By Brittany PolitoiBerkshires Staff

Ward 4 Councilor James Conant requested the meeting be held at Herberg Middle School as his ward will be most affected. 

PITTSFIELD, Mass. — U.S. The Environmental Protection Agency and General Electric have a preliminary plan to remediate polychlorinated biphenyls from the city's Rest of River stretch by 2032.

"We're going to implement the remedy, move on, and in five years we can be done with the majority of the issues in Pittsfield," Project Manager Dean Tagliaferro said during a hearing on Wednesday.

"The goal is to restore the (Housatonic) river, make the river an asset.
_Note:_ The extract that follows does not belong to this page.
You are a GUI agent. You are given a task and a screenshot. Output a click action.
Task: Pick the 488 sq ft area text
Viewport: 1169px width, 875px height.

Right now, it's a liability."

The PCB-polluted "Rest of River" stretches nearly 125 miles from the confluence of the East and West Branches of the river in Pittsfield to the end of Reach 16 just before Long Island Sound in Connecticut.  The city's five-mile reach, 5A, goes from the confluence to the wastewater treatment plant and includes river channels, banks, backwaters, and 325 acres of floodplains.

The event was held at Herberg Middle School, as Ward 4 Councilor James Conant wanted to ensure that the residents who will be most affected by the cleanup didn't have to travel far.

Conant emphasized that "nothing is set in actual stone" and it will not be solidified for many months.

In February 2020, the Rest of River settlement agreement that outlines the continued cleanup was signed by the U.S. EPA, GE, the state, the city of Pittsfield, the towns of Lenox, Lee, Stockbridge, Great Barrington, and Sheffield, and other interested parties.

Remediation has been in progress since the 1970s, including 27 cleanups. The remedy settled in 2020 includes the removal of one million cubic yards of contaminated sediment and floodplain soils, an 89 percent reduction of downstream transport of PCBs, an upland disposal facility located near Woods Pond (which has been contested by Southern Berkshire residents) as well as offsite disposal, and the removal of two dams.

The estimated cost is about $576 million and will take about 13 years to complete once construction begins.